• _About this task_
Reproduce every entry exactly as shown.

• _Material provided_
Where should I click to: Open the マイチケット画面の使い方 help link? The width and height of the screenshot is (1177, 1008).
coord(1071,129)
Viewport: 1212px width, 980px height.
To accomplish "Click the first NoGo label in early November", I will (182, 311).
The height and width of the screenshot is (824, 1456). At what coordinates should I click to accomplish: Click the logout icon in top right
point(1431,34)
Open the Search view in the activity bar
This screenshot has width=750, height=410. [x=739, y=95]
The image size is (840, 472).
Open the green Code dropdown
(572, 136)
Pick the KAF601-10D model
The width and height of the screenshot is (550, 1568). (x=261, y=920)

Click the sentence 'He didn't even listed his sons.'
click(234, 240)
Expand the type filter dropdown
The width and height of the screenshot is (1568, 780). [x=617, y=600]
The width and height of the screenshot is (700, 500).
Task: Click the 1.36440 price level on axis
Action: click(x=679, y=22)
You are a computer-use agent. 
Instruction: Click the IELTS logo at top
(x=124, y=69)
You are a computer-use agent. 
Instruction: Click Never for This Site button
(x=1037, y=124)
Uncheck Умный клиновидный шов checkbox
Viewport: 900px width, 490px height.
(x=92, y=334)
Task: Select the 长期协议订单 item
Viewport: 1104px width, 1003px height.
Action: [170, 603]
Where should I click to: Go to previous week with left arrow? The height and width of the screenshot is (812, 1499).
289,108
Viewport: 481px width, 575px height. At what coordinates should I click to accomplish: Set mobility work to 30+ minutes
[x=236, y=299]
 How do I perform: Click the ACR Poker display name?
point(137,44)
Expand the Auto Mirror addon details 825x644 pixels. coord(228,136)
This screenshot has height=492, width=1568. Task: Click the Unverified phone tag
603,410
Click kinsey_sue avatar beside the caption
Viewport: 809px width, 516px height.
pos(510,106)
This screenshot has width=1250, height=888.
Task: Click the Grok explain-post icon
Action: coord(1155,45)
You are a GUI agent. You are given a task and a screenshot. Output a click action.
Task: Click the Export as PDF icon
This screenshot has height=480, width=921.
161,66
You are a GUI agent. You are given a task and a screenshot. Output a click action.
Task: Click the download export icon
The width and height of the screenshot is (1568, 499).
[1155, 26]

• _The answer_
Where should I click to: Open the マイチケット画面の使い方 help link? The width and height of the screenshot is (1177, 1008).
coord(1071,129)
Viewport: 1212px width, 980px height.
To accomplish "Click the first NoGo label in early November", I will (182, 311).
The height and width of the screenshot is (824, 1456). At what coordinates should I click to accomplish: Click the logout icon in top right
point(1431,34)
Open the Search view in the activity bar
This screenshot has width=750, height=410. [x=739, y=95]
The image size is (840, 472).
Open the green Code dropdown
(572, 136)
Pick the KAF601-10D model
The width and height of the screenshot is (550, 1568). (x=261, y=920)

Click the sentence 'He didn't even listed his sons.'
click(234, 240)
Expand the type filter dropdown
The width and height of the screenshot is (1568, 780). [x=617, y=600]
The width and height of the screenshot is (700, 500).
Task: Click the 1.36440 price level on axis
Action: click(x=679, y=22)
You are a computer-use agent. 
Instruction: Click the IELTS logo at top
(x=124, y=69)
You are a computer-use agent. 
Instruction: Click Never for This Site button
(x=1037, y=124)
Uncheck Умный клиновидный шов checkbox
Viewport: 900px width, 490px height.
(x=92, y=334)
Task: Select the 长期协议订单 item
Viewport: 1104px width, 1003px height.
Action: [170, 603]
Where should I click to: Go to previous week with left arrow? The height and width of the screenshot is (812, 1499).
289,108
Viewport: 481px width, 575px height. At what coordinates should I click to accomplish: Set mobility work to 30+ minutes
[x=236, y=299]
 How do I perform: Click the ACR Poker display name?
point(137,44)
Expand the Auto Mirror addon details 825x644 pixels. coord(228,136)
This screenshot has height=492, width=1568. Task: Click the Unverified phone tag
603,410
Click kinsey_sue avatar beside the caption
Viewport: 809px width, 516px height.
pos(510,106)
This screenshot has width=1250, height=888.
Task: Click the Grok explain-post icon
Action: coord(1155,45)
You are a GUI agent. You are given a task and a screenshot. Output a click action.
Task: Click the Export as PDF icon
This screenshot has height=480, width=921.
161,66
You are a GUI agent. You are given a task and a screenshot. Output a click action.
Task: Click the download export icon
The width and height of the screenshot is (1568, 499).
[1155, 26]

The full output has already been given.